Solidar Śląsko Dąbrow

Silne związki to skuteczna Społeczna Inspekcja Pracy

W zakładach, w których pracodawcy, związki zawodowe i społeczni inspektorzy pracy współpracują ze sobą warunki pracy poprawiają się i rzadziej dochodzi do wypadków przy pracy – podkreślali uczestnicy konferencji zorganizowanej w siedzibie śląsko-dąbrowskiej Solidarności z okazji 65. rocznicy powołania Społecznej Inspekcji Pracy.

– 65 lat istnienia SIP to ogrom wysiłków, które jej inspektorzy włożyli nie tylko w poprawę warunków pracy, ale także w jej ochronę prawną. Pełnicie nadzór nad warunkami pracy na równi z Państwową Inspekcją Pracy. Wasze zaangażowanie w tę działalność jest bezcenne – powiedziała podczas konferencji Beata Marynowska, Okręgowa Inspektor Pracy w Katowicach.

Konferencja została zorganizowana przez Regiony Solidarności: Śląsko-Dąbrowski, Podbeskidzie i Częstochowę. Wzięli w niej udział związkowcy oraz społeczni inspektorzy pracy z zakładów województwa śląskiego. – Jesteście w zakładzie na pierwszej linii frontu, macie bezpośredni kontakt z pracownikami oraz ustawowy obowiązek współpracy ze związkami zawodowymi.

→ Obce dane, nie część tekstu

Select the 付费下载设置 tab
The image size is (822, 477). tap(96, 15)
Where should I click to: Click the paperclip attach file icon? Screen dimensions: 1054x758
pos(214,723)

Dobra współpraca tych dwóch instytucji gwarantuje dużo lepsze przestrzeganie w zakładzie przepisów BHP i zapisów Kodeksu pracy – mówił Dominik Kolorz, przewodniczący śląsko-dąbrowskiej Solidarności.

Mirosław Nowak, wiceprzewodniczący Solidarności w ArcelorMittal Poland w Dąbrowie Górniczej podkreślił, że Społeczna Inspekcja Pracy najlepiej funkcjonuje w tych zakładach, w których związki zawodowe są silne. – Inspektor staje naprzeciw przełożonego, pracodawcy, dlatego musi mieć wsparcie związków. W przeciwnym wypadku jego skuteczność będzie ograniczona  – powiedział Nowak.  Podkreślił, że ze strony części pracodawców pojawiają się sugestie o konieczności oddzielenia działalności społecznych inspektorów pracy od związków zawodowych. Jego zdaniem byłoby to poważnym błędem.

Jednym z istotnych uprawnień społecznych inspektorów pracy jest udział w badaniu okoliczności wypadków przy pracy. Zbigniew Latacz z Okręgowego Inspektoratu Pracy w Katowicach podkreślił, że w tym zakresie mają oni takie same uprawnienia, jak służby BHP. Ustawa o SIP gwarantuje społecznym inspektorom pracy udział w zespole powypadkowym, który jest niezależny od pracodawcy. Inspektorzy mają prawo m.in. do oględzin miejsca wypadku oraz do przesłuchiwania świadków.

Roman Szczeciński ze Stowarzyszenia Społecznych Inspektorów Pracy Rzeczpospolitej Polskiej Oddział Śląski podkreślił, że część pracodawców dąży do ograniczenia uprawień społecznych inspektorów pracy. W grudniu ubiegłego roku pracodawcy zrzeszeni w Konfederacji Lewiatan skierowali do Trybunału Konstytucyjnego skargę w tej sprawie. Lewiatan kwestionuje m.in. ochronę społecznych inspektorów pracy przed zwolnieniem i to, że mają oni wgląd do dokumentów. – Wcześniej nie rozmawiali z największymi partnerami społecznymi, którymi są Solidarność, OPZZ i Forum Związków Zawodowych, nie zasiedli też do stołu z samymi zainteresowanymi, czyli ze społecznymi inspektorami pracy – zaznaczył.

Jednym z tematów poruszonych podczas konferencji była współpraca PIP i SIP. Zdaniem dr. Krzysztofa Husa ze śląsko-dąbrowskiej Solidarności potrzebne są zmiany w prawie dotyczące zwiększenia uprawnień PIP związanych z realizacją wystąpień pokontrolnych w dwóch obszarach. Pierwszy z nich to egzekwowanie od pracodawców zamiany umów cywilnoprawnych na umowy o pracę. Drugi dotyczy zwalniania w sposób naruszający przepisy prawa pracowników chronionych. – Taki pracownik często zostaje skutecznie zwolniony niezależnie od tego, że zwolnienie zostało dokonane z wadą – podkreślił dr Hus.